__Problem statement__: Every record below should be written out exactly; pictures stay out.

Items from a data source:
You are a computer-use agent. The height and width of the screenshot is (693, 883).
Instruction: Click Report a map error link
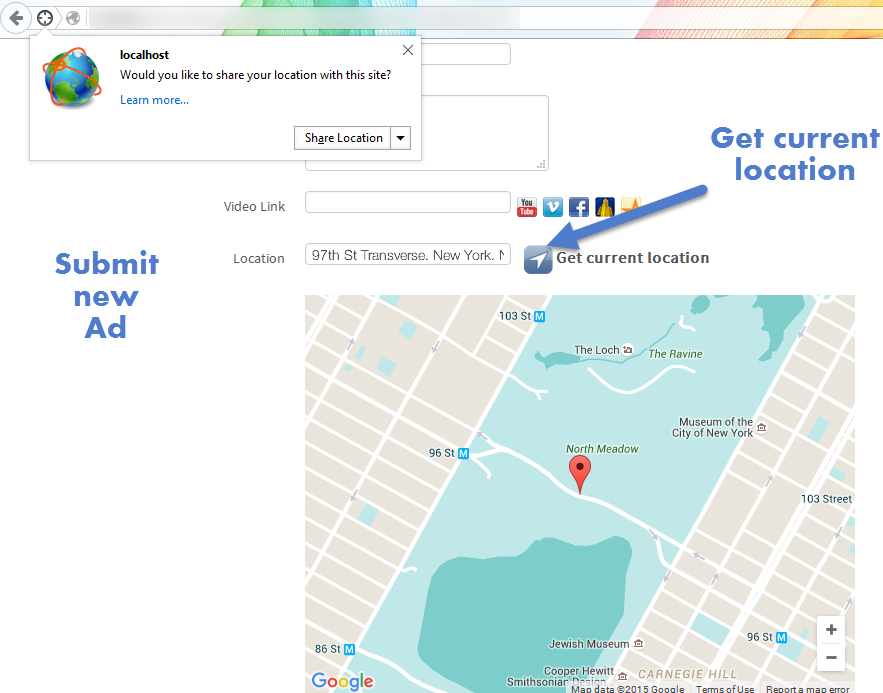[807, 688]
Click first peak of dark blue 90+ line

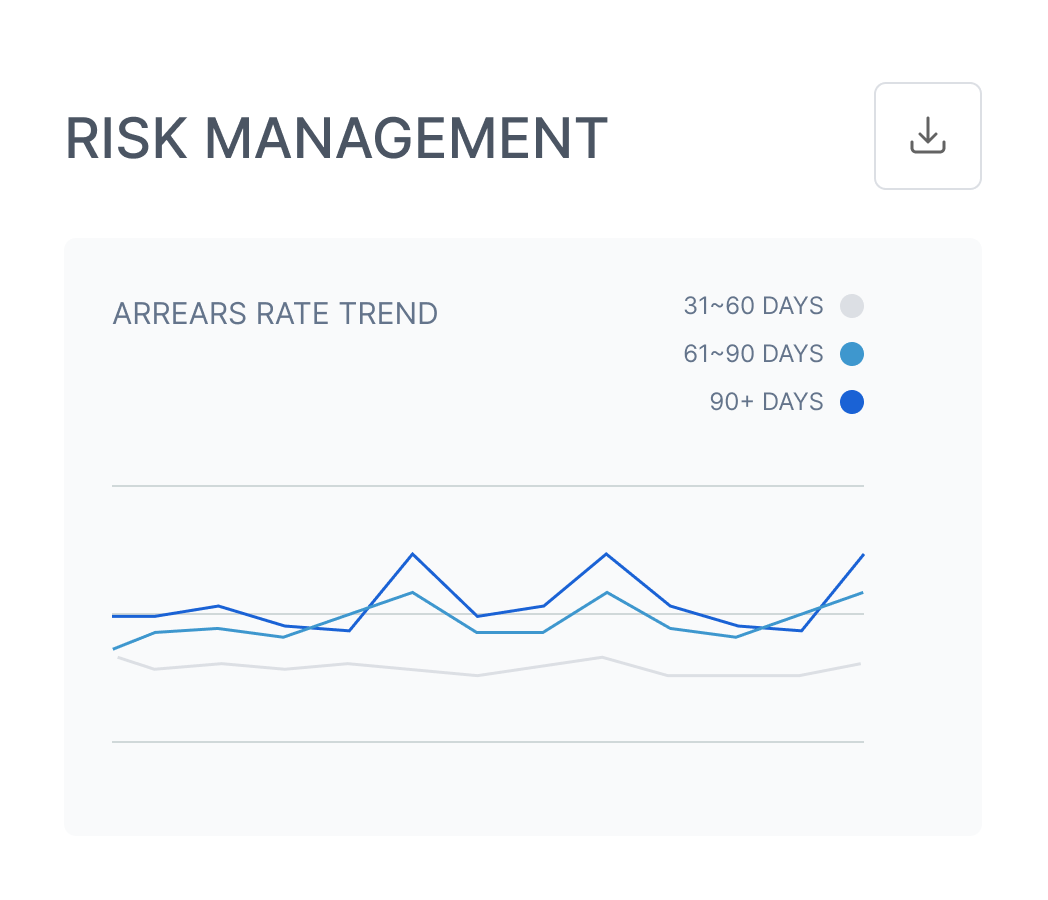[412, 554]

__Answer to the problem__:
You are a computer-use agent. The height and width of the screenshot is (693, 883).
Instruction: Click Report a map error link
[807, 688]
Click first peak of dark blue 90+ line

[412, 554]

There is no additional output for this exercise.